Supplemental Material
sj-pdf-1-cho-10.1177_18632521251411732 – Supplemental material for Guided growth for the correction of angular lower limb deformity: Correction rates for idiopathic and non-idiopathic aetiologies
Supplemental material, sj-pdf-1-cho-10.1177_18632521251411732 for Guided growth for the correction of angular lower limb deformity: Correction rates for idiopathic and non-idiopathic aetiologies by Jaap J Tolk, Lea M Keßling, Andrea Yeo, Sara Gargent, Menaz Menazirsha, Benu Wickremasinghe and Deborah M Eastwood in Journal of Children's Orthopaedics
Footnotes
Author contributions
Conceptualization DME; methodology JJT, AY, DME; formal analysis JJT, LMK; investigation JJT, LMK, AY, SG, MM, BW, DME; writing – original draft JJT, LMK, AY writing – review and editing JJT, LMK, AY, SG, DME; visualization JJT, LMK, AY supervision DME.

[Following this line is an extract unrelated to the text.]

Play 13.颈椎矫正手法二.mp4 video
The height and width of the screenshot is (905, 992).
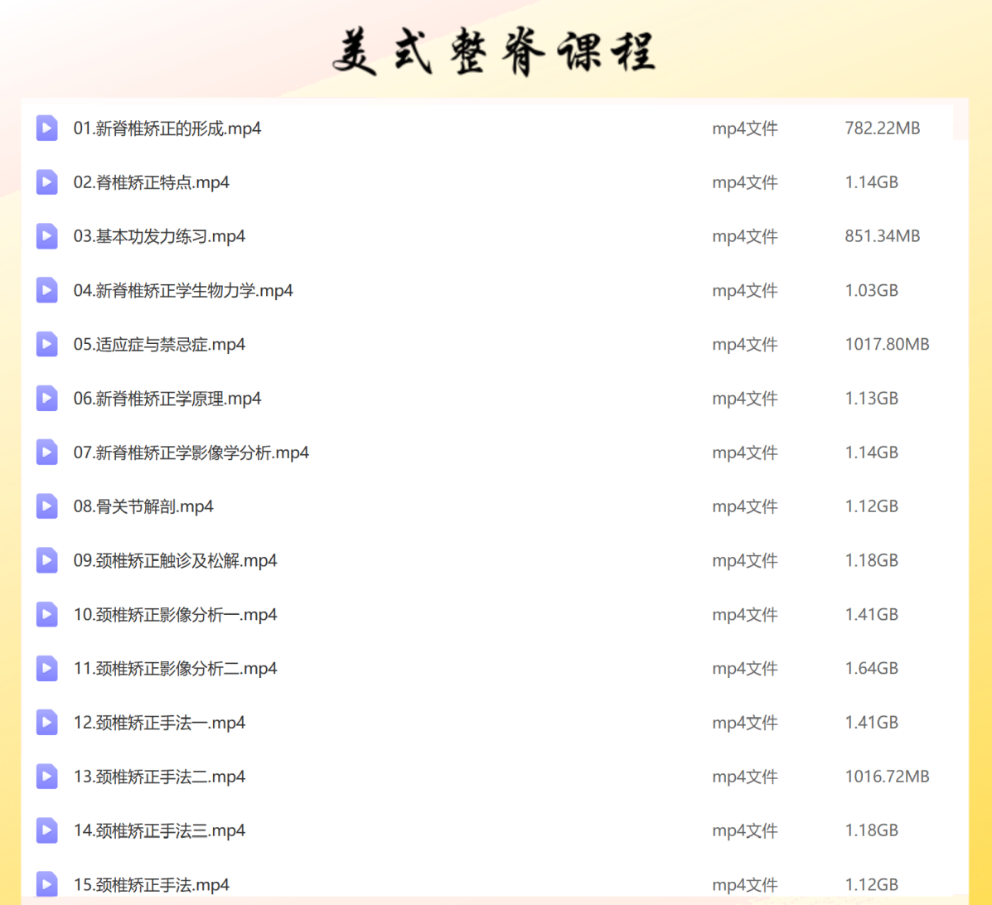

Data availability statement
All data generated or analyzed during this study are available from the corresponding author upon reasonable request. The datasets are not publicly available due to privacy restrictions and ethical approval restrictions.
Declaration of conflicting interests
The authors declared no potential conflicts of interest with respect to the research, authorship, and/or publication of this article.
Funding
The authors received no financial support for the research, authorship, and/or publication of this article.
Ethical board approval
For this study ethical board approval was obtained at the Royal National Orthopaedic Hospital, Stanmore, United Kingdom (reg. no. SE21.03) and at Erasmus Medical Centre, Rotterdam, The Netherlands (MEC-2023-0673, non-WMO committee). We obtained a waiver of consent from the medical ethics committee at the Erasmus MC. This waiver was granted due to the nature of this study (medical records review only) and the burden of informed consent for (parents of) children with extensive medical needs.